**WHAT TO DO:** Give back each line of the listing below that contains the string "accomplish".

**RECORDS FOR THIS TASK:**

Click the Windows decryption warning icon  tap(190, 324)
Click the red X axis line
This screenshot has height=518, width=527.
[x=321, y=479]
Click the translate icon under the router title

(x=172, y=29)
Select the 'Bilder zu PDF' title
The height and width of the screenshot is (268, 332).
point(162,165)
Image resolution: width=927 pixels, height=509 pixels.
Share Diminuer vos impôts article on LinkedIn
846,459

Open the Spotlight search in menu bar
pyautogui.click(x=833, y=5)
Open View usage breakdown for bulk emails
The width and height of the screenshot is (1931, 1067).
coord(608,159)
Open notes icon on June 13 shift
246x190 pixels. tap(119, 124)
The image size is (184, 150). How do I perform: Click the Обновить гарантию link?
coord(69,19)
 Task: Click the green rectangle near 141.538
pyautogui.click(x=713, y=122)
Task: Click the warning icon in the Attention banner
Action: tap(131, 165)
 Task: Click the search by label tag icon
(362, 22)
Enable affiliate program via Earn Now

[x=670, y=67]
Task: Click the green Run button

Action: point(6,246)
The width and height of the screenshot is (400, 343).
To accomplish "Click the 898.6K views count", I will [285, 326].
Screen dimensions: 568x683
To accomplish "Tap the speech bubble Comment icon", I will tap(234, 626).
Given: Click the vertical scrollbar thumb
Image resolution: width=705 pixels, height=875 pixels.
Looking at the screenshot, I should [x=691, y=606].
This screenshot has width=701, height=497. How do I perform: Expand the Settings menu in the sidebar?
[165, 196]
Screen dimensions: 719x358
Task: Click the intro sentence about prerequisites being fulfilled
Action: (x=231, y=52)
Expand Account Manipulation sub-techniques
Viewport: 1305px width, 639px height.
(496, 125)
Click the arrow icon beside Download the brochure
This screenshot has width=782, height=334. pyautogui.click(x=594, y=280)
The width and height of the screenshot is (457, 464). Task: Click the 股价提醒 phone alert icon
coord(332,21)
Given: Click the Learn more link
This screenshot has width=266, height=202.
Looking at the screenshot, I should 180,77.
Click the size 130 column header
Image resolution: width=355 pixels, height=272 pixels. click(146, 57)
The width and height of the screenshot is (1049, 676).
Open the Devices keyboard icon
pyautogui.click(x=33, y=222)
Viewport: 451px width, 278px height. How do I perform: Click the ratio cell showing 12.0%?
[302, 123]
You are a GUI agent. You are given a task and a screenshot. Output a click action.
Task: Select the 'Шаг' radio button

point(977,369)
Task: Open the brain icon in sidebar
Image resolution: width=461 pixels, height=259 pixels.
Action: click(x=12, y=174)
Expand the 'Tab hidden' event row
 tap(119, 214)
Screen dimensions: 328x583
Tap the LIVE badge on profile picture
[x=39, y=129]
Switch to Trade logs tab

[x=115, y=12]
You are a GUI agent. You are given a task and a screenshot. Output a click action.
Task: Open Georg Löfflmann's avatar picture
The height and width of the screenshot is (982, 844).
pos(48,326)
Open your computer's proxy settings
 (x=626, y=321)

**RESPONSE TO THE TASK:**
To accomplish "Click the 898.6K views count", I will [285, 326].
To accomplish "Tap the speech bubble Comment icon", I will tap(234, 626).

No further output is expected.